Ortalama gelirin ayda 100 euro civarında olduğu Kosova’da işsizlik oranı yüzde 50’yi geçmiş durumda. Emekliler ayda 50 euro maaş alabilirken, halkın yüzde 15’i günde 1 ABD doları’ndan az miktarla geçinmek zorunda. Priştina’daki Riinvest Enstitüsü Kosova sanayi üretiminin 1989’dan bu yana üçte iki azaldığını belirtiyor. Enerji darlığı had safhada. Buna karşın yolsuzluk, silah ve uyuşturucu ticareti başını almış gidiyor. Kosova Anayasası ne işçi haklarını tanıyor, ne de sendikal özgürlükleri. Sosyal güvenlik sistemleri ise iflasın eşiğinde.
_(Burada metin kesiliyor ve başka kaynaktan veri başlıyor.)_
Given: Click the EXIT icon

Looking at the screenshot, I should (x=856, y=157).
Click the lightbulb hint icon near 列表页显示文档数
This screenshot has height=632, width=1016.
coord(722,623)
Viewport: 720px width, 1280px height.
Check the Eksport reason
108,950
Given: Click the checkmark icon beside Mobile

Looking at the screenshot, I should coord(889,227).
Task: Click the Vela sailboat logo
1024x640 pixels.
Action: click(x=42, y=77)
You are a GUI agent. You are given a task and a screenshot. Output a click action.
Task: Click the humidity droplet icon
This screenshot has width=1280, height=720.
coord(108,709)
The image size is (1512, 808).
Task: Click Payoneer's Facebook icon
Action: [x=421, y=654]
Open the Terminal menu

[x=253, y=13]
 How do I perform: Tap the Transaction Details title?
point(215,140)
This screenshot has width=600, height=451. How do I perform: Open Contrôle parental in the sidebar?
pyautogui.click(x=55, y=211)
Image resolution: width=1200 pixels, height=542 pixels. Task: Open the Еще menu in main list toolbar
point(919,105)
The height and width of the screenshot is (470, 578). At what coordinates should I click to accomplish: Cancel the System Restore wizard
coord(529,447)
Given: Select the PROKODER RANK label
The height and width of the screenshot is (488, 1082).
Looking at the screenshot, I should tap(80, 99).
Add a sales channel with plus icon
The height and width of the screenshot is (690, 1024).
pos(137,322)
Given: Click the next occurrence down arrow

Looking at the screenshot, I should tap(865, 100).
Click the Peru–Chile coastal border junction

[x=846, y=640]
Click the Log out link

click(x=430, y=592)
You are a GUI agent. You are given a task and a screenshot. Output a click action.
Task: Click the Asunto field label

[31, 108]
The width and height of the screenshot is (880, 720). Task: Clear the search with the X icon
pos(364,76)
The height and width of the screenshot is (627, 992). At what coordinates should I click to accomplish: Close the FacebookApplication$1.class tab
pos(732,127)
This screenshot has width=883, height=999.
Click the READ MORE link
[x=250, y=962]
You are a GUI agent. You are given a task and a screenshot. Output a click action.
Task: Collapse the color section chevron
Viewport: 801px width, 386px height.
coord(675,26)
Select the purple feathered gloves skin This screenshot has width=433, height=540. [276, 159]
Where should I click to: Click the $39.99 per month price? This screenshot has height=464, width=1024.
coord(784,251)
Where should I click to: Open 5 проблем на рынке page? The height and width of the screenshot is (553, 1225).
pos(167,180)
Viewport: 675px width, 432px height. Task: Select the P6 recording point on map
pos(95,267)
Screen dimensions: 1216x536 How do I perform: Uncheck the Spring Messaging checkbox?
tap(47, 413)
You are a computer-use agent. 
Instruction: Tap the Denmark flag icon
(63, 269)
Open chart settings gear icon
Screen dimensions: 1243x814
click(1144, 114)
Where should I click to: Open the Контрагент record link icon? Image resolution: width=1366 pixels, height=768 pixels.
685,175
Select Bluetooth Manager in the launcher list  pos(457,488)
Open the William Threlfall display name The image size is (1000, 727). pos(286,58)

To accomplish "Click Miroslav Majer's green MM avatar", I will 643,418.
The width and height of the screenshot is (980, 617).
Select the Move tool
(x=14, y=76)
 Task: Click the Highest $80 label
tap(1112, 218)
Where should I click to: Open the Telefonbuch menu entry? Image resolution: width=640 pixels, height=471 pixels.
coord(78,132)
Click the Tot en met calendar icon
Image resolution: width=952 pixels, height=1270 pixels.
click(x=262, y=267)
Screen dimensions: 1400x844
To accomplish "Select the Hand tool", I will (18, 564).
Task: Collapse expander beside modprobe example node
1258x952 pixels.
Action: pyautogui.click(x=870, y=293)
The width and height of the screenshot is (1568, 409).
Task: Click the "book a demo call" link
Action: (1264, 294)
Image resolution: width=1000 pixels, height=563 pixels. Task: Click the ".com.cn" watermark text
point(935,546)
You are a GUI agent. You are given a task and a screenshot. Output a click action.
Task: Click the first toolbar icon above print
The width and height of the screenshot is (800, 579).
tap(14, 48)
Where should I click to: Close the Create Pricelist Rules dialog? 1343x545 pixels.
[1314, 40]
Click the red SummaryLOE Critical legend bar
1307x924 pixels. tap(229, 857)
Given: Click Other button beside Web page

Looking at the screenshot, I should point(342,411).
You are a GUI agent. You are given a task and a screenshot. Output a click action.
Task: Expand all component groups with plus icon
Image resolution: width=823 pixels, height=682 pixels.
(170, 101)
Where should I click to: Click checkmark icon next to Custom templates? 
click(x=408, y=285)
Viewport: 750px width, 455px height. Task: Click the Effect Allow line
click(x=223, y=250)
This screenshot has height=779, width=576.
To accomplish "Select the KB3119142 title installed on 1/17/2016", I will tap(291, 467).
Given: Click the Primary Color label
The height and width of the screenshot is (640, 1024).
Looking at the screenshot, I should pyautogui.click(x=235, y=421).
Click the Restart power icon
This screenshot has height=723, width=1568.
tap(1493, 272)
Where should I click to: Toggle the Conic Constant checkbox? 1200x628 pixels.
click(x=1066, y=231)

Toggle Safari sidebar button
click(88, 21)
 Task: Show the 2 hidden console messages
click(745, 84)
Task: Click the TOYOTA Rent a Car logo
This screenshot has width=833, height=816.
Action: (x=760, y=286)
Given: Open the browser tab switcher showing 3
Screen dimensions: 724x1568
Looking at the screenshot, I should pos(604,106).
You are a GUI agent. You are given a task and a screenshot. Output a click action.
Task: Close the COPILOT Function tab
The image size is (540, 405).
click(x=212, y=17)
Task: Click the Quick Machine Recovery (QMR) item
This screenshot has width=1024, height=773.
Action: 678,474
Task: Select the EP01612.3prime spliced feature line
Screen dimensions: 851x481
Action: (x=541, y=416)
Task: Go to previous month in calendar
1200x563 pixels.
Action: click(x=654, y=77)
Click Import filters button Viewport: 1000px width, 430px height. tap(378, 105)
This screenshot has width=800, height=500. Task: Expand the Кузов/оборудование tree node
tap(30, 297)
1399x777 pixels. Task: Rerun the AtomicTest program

Kısacası Kosova toplumsal olarak parçalanmış, ekonomik açıdan sonuna kadar bağımlı ve bütünsel anlamda AB sömürgesi olan bir devlet haline gelmiş durumda. Geçen yıl ‘Kosova Kürtlere bir örnek mi?’ sorusunu bir yazıma başlık olarak koymuş ve hayli eleştiri almıştım. Bugün Kosova’ya yeniden baktığımda ise, hiç tereddütsüz aynı sonuca varıyorum: Kosova hiç bir halka örnek olmamalı!